Trump’s slander of Ghazala Khan was cruel. It was factually untrue. But it was also deeply, profoundly counterproductive — a man so angry about being cut off in traffic that he crashes his own car in revenge.
The Democratic National Convention was, by all accounts, a rousing success. What Trump needed to do was move on from it as quickly as possible — get the press talking about something else, get voters thinking about something else.
Instead, he’s managed to not only extend the DNC’s dominance of the news cycle, but to extend the most powerful moment, and the most compelling speakers’, time in the spotlight.
It’s easy to forget now but the Khans didn’t appear in the 10-11pm hour carried by the networks. They were a sensation on Twitter, and I’m sure millions saw their words on Facebook, but the truth is most Americans, as of Friday, had no idea who they were or what they had said. I remember, after the speech, listening to Democrats lament that the Clinton campaign hadn’t put them higher on the schedule: the Khans were clearly the most effective anti-Trump messengers at the convention, but barely anyone would know it.
Luckily for the Clinton campaign, Trump has solved that problem for them. Now the Khans will be in the press for days. Clips of their speech will be played on every newscast nationwide. They will be guests on the biggest programs, they will write op-eds in the biggest papers. Their story will be told and retold, as will Trump’s dishonorable, petulant, and slanderous response. Trump will get the Khans more press and more visibility than the DNC ever did.
Even aside from its gauge as a measure of Trump’s cruelty, this episode reveals a few important truths about Donald Trump.
First, Trump is great at getting into the headlines, but he’s not great at getting the headlines he wants. He operates off of an all-press-is-good-press strategy that might have worked when he needed to stand out in a crowded primary but is a disaster now that he needs to win over undecided voters in Ohio.
The second thing, as Salam says at the end of his argument, is that Trump is easily baited. He couldn’t swallow his hurt and anger over the Khan’s speech, he had to lash out, to fight back, to smear them in response. This doesn’t make sense if you understand the goal of an election as getting elected, but it does make sense if you understand the goal of an election as playing out an endless series of dominance games.

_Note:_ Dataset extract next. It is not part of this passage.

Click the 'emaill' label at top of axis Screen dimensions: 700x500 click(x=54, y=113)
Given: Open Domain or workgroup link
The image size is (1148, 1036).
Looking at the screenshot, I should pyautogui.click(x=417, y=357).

This is a point TPM’s Josh Marshall has repeatedly madeabout Trump. A need for dominance, Marshall writes, “is the key to understanding virtually everything Trump does. Whatever is actually happening he tries to refashion it into a dominance ritual or at least will not engage before performing one. You saw that in those numerous examples where he said he would participate in a debate but only after the other party wrote a major check to charity. It’s primal.”
The Khans’ speech hurt Trump. He watched it. He read the coverage of it. He felt slighted, inferior, humiliated. And so he needed to rebalance the scales. He needed to regain his dominance. He seems confused that anyone faults him for this — isn’t it obvious that they attacked him, and so he should get to attack them back?

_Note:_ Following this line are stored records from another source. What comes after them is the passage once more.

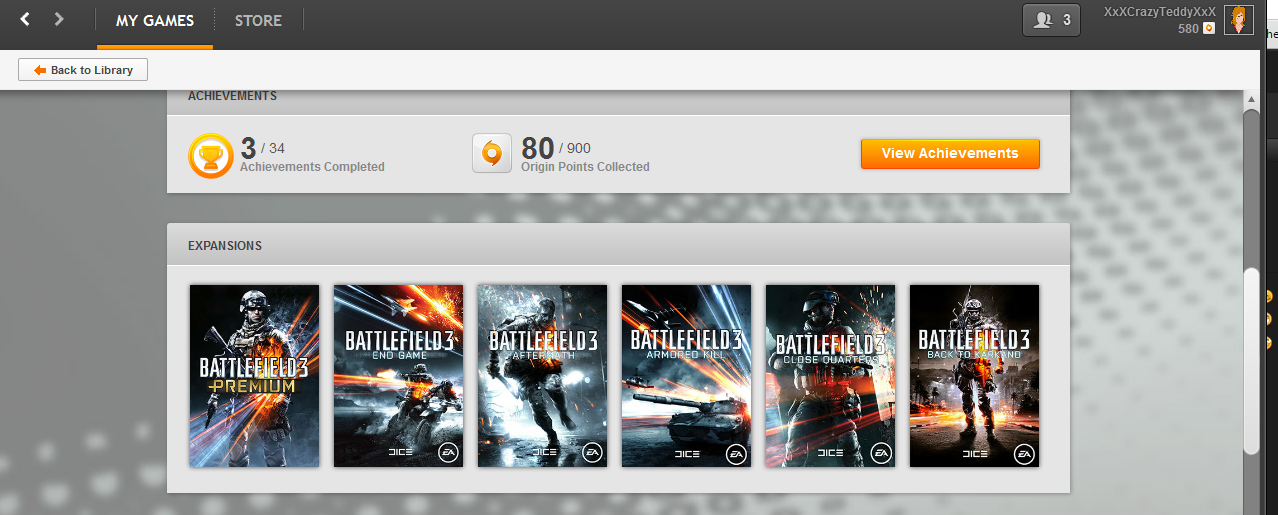1278x515 pixels.
Task: Open the XxXCrazyTeddyXxX profile name
Action: click(x=1160, y=12)
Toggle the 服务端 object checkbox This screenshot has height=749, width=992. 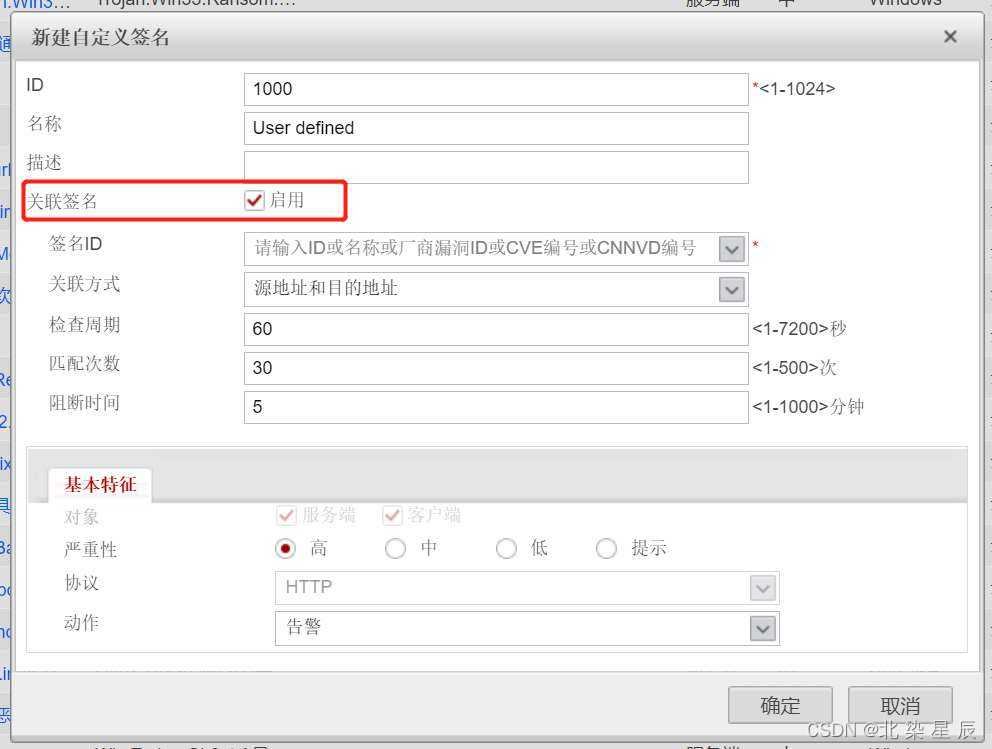pyautogui.click(x=286, y=515)
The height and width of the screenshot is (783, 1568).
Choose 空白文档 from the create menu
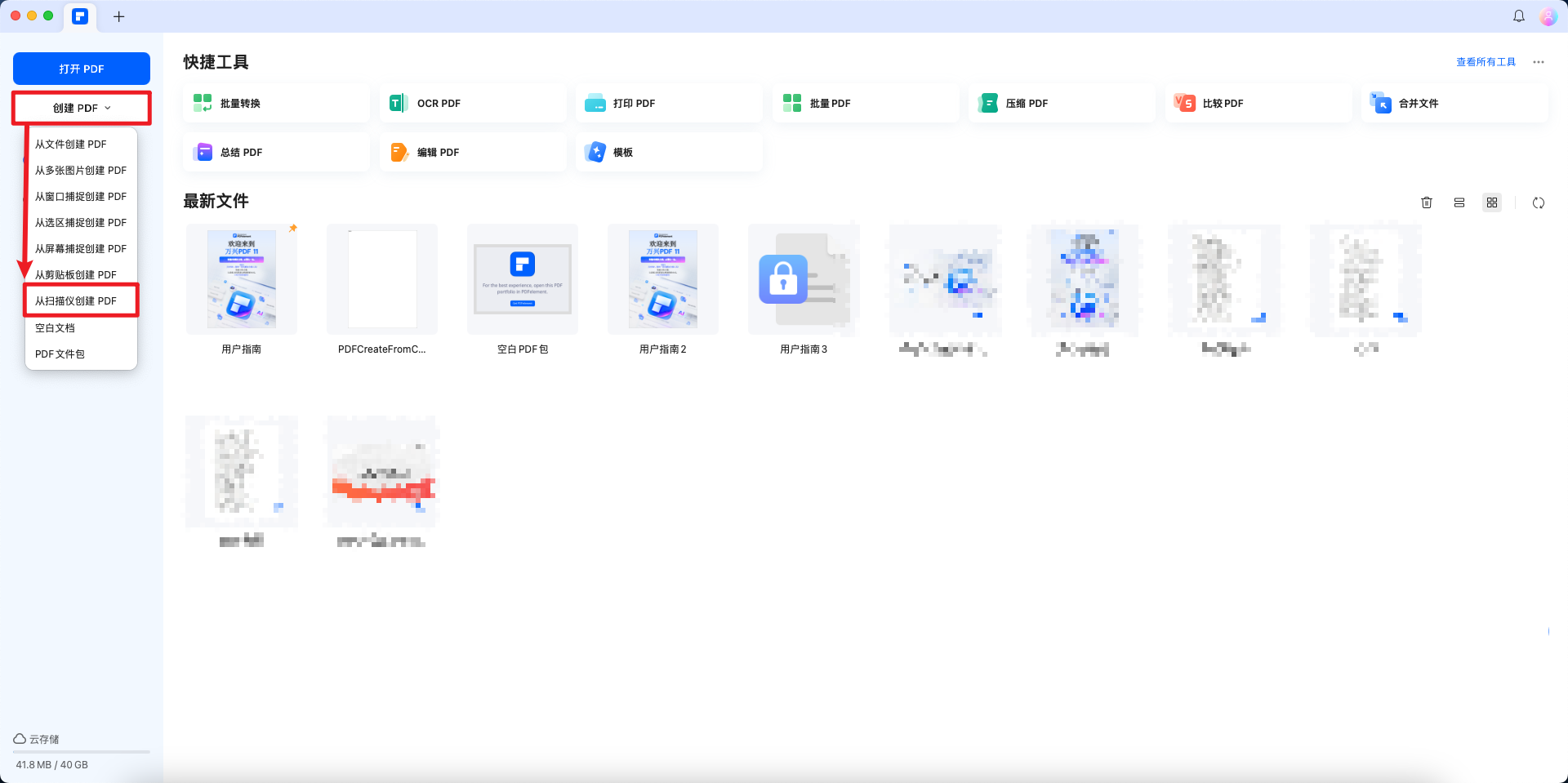(56, 328)
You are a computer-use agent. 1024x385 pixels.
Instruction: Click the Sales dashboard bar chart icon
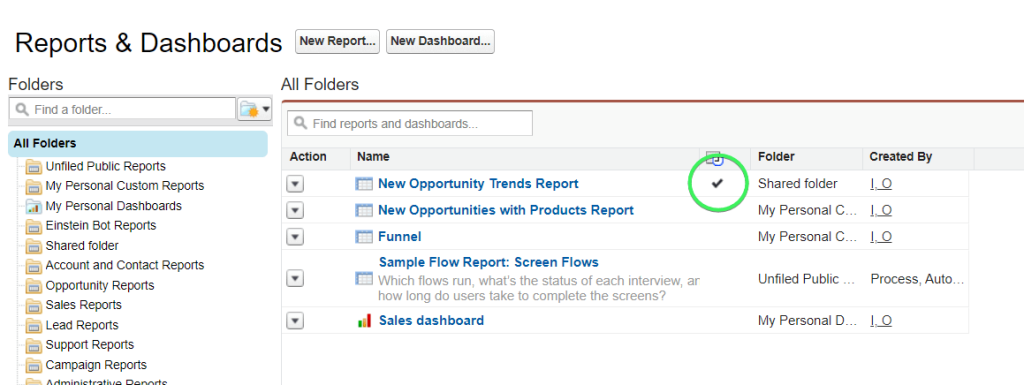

This is the logic of a schoolyard bully, which Trump is. But it’s a dangerous mindset for a president.
Putting Trump in the Oval Office would open a huge vulnerability in our national security. It’s much easier to bait Trump than it is to attack the United States. Our enemies’ aim is often to provoke us into overreacting and overcommitting abroad because they can’t hope to seriously hurt us here. With Trump in control of the armed forces, the path to manipulating us into that kind of overreaction would be clear.